* [Petunjuk]:
Tolong terjemahkan kalimat "Tanpa kemampuan bertutur, tanpa kegiatan bertutur, manusia tidak akan memiliki peradapan dan kebudayaan itu." dari teks tentang fenomena retorika ke dalam bahasa Inggris.

* [Teks Bacaan]:
┌────────
FENOMENA
RETORIKA
A.
Pengertian Fenomena Retorika
Dinamakan
fenomena retorika karena merupakan permasalahan yang timbul sebagai suatu
gejala dari kegiatan bertutur dari suatu tradisi/budaya yang berbeda. Fenomena
retorika adalah fenomena tutur yang berbeda-beda yang tidak lain daripada
perwujudan usaha dan tindak penutur dalam rangka mempengaruhi penanggap
tuturnya.
Prof. Leslie
White dalam karangannya yang berjudul “Symbol the basis of Languange and Culture”,
membantah teori Evolusi Darwin. Guru besar antropologi berkebangsaan Amerika
ini dengan berbagai ulasan dan teori
meyakinkan orang bahwa kegiatan bertutur manusialah yang meyakinkan
peradapan dan kebudayaan. Tanpa kemampuan bertutur, tanpa kegiatan bertutur,
manusia tidak akan memiliki peradapan dan kebudayaan itu. Demikian yakinnya
Prof. Lesli White dengan pandangannya, sampai-sampai dia berani menentang
sebagai berikut: “Remove speech from culture and what whol remain. Let us see”
(Walter Goldschmindt).
└────────
* [Baris Data]:
┌────────
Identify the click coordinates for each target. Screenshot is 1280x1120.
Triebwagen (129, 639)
└────────
* [Hasil Latihan]:
Without the ability to speak, without the activity of speaking, humans would not have that civilization and culture.